J'ai dix-sept ans (19 maintenant) , ma vie défile sans que je sache en retenir les moments clés. Ma tête est emplie d'une imagination débordante et de questions existentielles nécessaire dans la transition de l'enfant vers l'adulte. Qui suis-je ? Une petite fille par mis tant d'autres, qui a trop vite grandi. Une jeune fille au milieu des foules enragées de la jeunesse, une adulte semblable à six milliards de personnes touchées par la routine touchées par l'excès d'un tout et d'un rien perpétuel.

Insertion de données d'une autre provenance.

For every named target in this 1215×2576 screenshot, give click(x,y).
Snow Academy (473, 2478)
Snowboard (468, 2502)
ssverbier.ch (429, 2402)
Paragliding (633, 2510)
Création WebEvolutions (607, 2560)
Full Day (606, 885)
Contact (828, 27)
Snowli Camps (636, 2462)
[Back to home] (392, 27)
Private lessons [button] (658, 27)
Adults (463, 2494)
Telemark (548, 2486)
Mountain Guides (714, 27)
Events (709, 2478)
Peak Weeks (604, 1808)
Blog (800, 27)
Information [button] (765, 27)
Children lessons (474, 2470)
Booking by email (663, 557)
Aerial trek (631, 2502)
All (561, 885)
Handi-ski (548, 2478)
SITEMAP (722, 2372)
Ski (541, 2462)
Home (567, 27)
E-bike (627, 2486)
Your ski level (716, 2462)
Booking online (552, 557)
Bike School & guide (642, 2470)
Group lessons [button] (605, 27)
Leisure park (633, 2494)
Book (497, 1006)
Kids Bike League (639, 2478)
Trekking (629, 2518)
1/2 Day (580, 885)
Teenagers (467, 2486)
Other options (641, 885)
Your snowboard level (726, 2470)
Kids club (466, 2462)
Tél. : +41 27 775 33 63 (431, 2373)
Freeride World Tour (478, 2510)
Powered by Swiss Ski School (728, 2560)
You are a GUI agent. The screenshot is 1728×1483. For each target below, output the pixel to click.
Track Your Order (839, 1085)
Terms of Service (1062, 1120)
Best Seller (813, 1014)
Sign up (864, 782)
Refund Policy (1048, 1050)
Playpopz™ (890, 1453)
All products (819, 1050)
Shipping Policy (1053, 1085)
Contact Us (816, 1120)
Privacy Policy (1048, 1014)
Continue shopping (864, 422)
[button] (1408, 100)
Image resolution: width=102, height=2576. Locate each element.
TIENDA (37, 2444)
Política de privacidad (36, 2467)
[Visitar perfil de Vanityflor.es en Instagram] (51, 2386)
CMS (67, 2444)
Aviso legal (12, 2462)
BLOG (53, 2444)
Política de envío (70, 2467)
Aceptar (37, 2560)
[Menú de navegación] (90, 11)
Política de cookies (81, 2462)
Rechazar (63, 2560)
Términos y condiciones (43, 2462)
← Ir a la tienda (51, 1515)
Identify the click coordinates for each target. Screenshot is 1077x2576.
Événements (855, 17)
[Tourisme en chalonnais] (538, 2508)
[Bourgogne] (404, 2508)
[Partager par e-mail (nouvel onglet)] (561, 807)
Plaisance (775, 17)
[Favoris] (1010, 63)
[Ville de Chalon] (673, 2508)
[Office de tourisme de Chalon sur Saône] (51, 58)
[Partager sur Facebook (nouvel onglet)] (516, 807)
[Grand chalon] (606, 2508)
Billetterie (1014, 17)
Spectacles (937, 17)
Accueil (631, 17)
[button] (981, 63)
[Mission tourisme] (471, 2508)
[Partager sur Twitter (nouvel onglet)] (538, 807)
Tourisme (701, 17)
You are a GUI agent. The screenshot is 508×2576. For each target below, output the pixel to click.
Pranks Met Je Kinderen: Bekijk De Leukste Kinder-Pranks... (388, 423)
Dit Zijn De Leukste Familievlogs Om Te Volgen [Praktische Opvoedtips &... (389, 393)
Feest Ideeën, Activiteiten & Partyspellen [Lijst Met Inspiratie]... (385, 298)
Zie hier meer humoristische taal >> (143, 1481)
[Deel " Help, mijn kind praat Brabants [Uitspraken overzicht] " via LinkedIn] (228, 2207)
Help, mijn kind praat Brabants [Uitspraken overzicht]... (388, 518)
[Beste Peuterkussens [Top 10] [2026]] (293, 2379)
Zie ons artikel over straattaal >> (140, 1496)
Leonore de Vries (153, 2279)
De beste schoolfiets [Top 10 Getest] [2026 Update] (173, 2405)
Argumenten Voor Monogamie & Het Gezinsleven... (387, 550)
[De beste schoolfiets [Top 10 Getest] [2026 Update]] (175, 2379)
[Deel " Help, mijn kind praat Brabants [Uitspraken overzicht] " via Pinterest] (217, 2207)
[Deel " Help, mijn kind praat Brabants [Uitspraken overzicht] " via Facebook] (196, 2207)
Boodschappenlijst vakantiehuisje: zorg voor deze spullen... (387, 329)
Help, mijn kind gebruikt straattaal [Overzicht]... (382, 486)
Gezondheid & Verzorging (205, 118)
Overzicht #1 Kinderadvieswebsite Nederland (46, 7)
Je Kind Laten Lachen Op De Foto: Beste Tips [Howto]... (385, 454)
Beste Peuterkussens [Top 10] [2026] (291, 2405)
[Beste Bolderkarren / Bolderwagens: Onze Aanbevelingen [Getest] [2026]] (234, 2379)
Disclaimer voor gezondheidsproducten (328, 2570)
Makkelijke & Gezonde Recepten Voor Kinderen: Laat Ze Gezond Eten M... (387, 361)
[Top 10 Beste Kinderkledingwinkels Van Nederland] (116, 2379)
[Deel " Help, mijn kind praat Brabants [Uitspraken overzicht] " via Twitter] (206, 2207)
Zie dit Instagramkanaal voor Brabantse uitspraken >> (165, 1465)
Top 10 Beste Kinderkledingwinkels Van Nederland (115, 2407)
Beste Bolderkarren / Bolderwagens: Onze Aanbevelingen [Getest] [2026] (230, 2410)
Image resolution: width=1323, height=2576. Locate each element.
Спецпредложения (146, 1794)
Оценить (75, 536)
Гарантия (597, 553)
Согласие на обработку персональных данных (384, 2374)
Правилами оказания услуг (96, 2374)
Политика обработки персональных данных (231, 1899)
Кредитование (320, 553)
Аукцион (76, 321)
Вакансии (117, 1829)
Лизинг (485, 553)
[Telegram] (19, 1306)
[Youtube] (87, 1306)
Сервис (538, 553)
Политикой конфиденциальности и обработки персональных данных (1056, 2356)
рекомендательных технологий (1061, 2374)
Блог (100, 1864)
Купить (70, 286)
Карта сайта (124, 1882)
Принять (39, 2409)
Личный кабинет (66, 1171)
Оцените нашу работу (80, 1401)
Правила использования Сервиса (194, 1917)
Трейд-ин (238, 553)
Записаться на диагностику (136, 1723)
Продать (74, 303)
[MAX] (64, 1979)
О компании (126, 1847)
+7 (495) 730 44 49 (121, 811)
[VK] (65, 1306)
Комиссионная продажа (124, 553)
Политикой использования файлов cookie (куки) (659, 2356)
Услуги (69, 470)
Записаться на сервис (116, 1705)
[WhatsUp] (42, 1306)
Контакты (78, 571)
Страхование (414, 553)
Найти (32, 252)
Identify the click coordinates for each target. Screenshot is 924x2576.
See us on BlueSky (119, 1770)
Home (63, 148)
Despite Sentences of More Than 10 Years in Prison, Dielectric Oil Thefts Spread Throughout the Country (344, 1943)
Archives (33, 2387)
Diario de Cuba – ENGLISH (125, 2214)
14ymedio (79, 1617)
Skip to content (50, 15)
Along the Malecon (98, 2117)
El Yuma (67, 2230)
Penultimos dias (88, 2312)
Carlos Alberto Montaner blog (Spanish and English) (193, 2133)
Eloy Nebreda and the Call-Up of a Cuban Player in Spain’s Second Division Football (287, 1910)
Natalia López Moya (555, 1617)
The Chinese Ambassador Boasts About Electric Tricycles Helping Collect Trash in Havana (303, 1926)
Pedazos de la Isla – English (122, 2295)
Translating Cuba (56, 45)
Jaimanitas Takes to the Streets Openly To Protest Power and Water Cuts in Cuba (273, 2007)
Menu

La gorge nouée, les poings serrés, on cherche sa place, non on recherche une place, sans jamais vraiment la trouver, si ce n'est qu'elle est de l'ordre de la banalité. Un jour, il faut bien quitter le monde de Peter Pan et rejoindre celui des grands. Dire adieu aux mirages ensoleillés, adieu aux métaphores insulfées de vie, adieu aux monstres qui vous ont tant fait marrer, adieu à ces rêves enchantés, à ces lieux magiques de la pensée. C'est le grand plongeon dans l'abyme de l'univers de la parade, parce que tout le petit monde construit avant, lui seul dans nos têtes était sincère et véritable.
Chemin parsemé de brune, on persiste à dire qu'il y fait soleil. On prétend même le ciel translucide. Et pourtant tout y est sombre, tout y est triste, on ne sait y être simplement sois même. Grande comédie ou petit théâtre, la vie n'est-elle qu'un jeu ? Le plus mensonger, le plus réfractaire de ses sentiments, le plus endoctriné fait partie de la majorité; les vainqueurs. Non, ma vie jusqu'ici n'est pas celle que j'ai souhaitée, c'est d'ailleurs le cas de la plupart d'entre nous.